Sur un seul point je n'ai que des excuses à vous faire : en effet, j'ai écrit par mégarde : « lettres de 1923 et 1924 », sans m'aviser que la plus longue de ces citations était d'une lettre de 1927 qui ne figure pas dans votre volume. La voici. Les lecteurs (et je m'excuse de lasser ainsi leur patience) auront déjà pu la lire quelques pages plus haut, puisque vous prenez soin de la citer vous-même. Ils juge­ront si j'avais quelque raison que ce soit d' « escamoter » ce texte. J'y cherche en vain les armes que vous prétendez retourner aujourd'hui contre moi :

« ... J'ai trouvé à vous relire encore plus d'intérêt, de profit et de joie, il me semble, que ne m'avait apporté la première lecture.

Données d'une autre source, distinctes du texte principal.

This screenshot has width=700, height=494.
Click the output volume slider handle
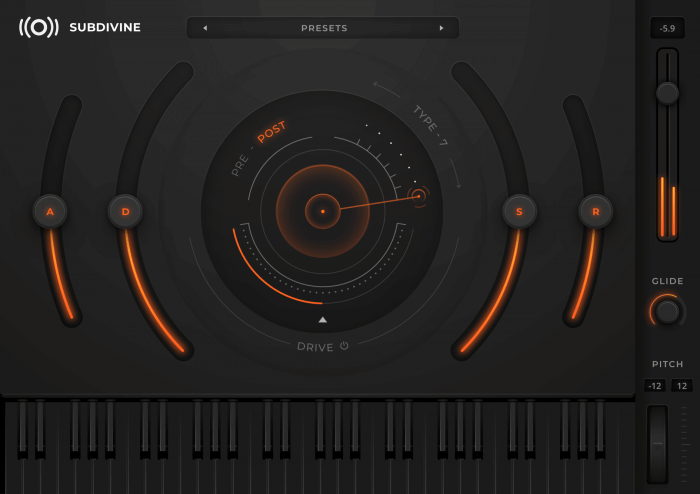[667, 93]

L'écartement de la distance accentue les reliefs et les ombres ; et combien je vous sais gré aujourd'hui de cette bru­talité, de cette absence de « ménagements » habituels, qui d'abord pouvait paraître presque blessante, mais qui fait la vraie valeur de votre étude et la mettra, ce me semble, à l'abri de la décomposition où sombreront les complaisances, les fadeurs déjà à demi-pourries. Jean de Gourmont se rend-il compte de cela ? Je serais curieux de savoir comment il réagit devant votre portrait de son frère. Certains chapitres (Aspect mortel de Gourmont, en particulier) que je ne connaissais pas encore, me paraissent remarquables et vraiment importants. Je crois que vous avez bien fait de citer mes lettres ; je suis con­tent de vous les avoir écrites, parce que celles que je vous récri­rais aujourd'hui, si j'étais d'humeur à écrire, seraient un peu différentes2. Certainement vous m'avez aidé à prendre plus nettement conscience de moi — ce qui, passé 55 ans, n'est plus dange­reux, mais profitable. »

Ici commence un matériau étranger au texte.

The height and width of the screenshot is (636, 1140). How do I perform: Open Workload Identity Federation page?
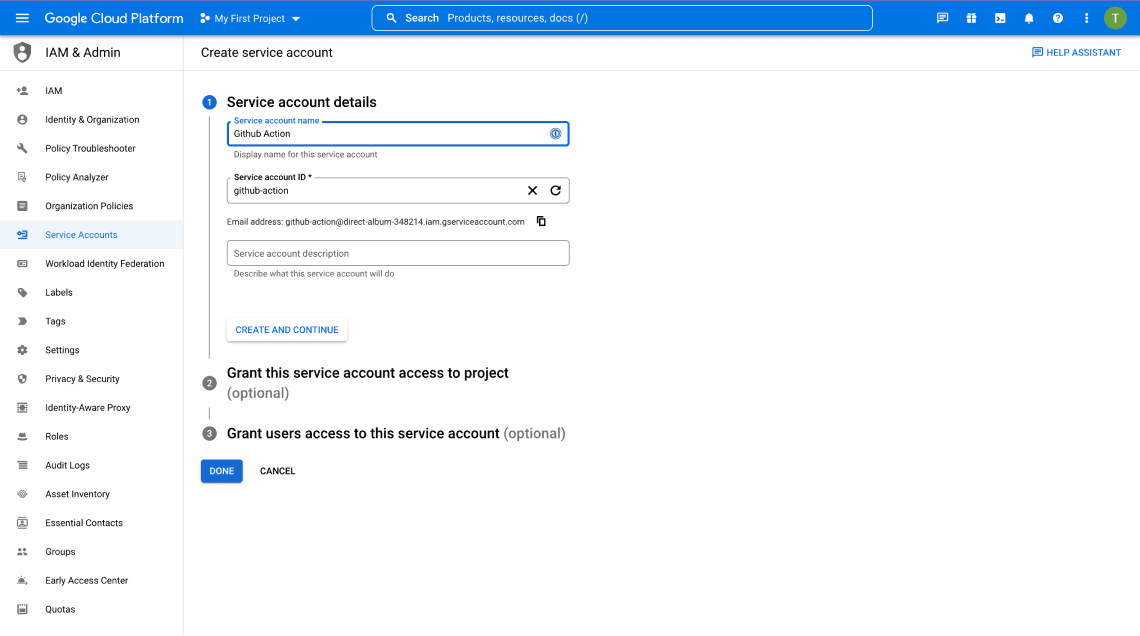click(104, 263)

Et c'est exprès que j'aurais laissé tomber cela !

Mais les mots « par mégarde » vous font sourire (ou ricaner), bien résolu que vous êtes à ne voir qu'astuce et rouerie dans ma façon d'agir. Libre à vous.

ANDRÉ GIDE


1. « Avant d'expliquer aux autres mon livre, j'attends que d'autres me l'expliquent. Vouloir l'expliquer d'abord, c'est en restreindre aussitôt le sens; car si nous savons ce que nous voulions dire, nous ne savons pas si nous ne disions que cela. — On dit toujours plus que cela. — Et ce qui surtout m'y intéresse, c'est ce que j'y ai mis sans le savoir, — cette part d'inconscient, que je voudrais appeler la part de Dieu. — Un livre est toujours une collaboration, et tant plus le livre vaut-il, que plus la part du scribe y est petite, que plus l'accueil de Dieu sera grand. »
2. Les mots que je me permets de souligner prennent aujourd'hui une signification particulièrement savoureuse.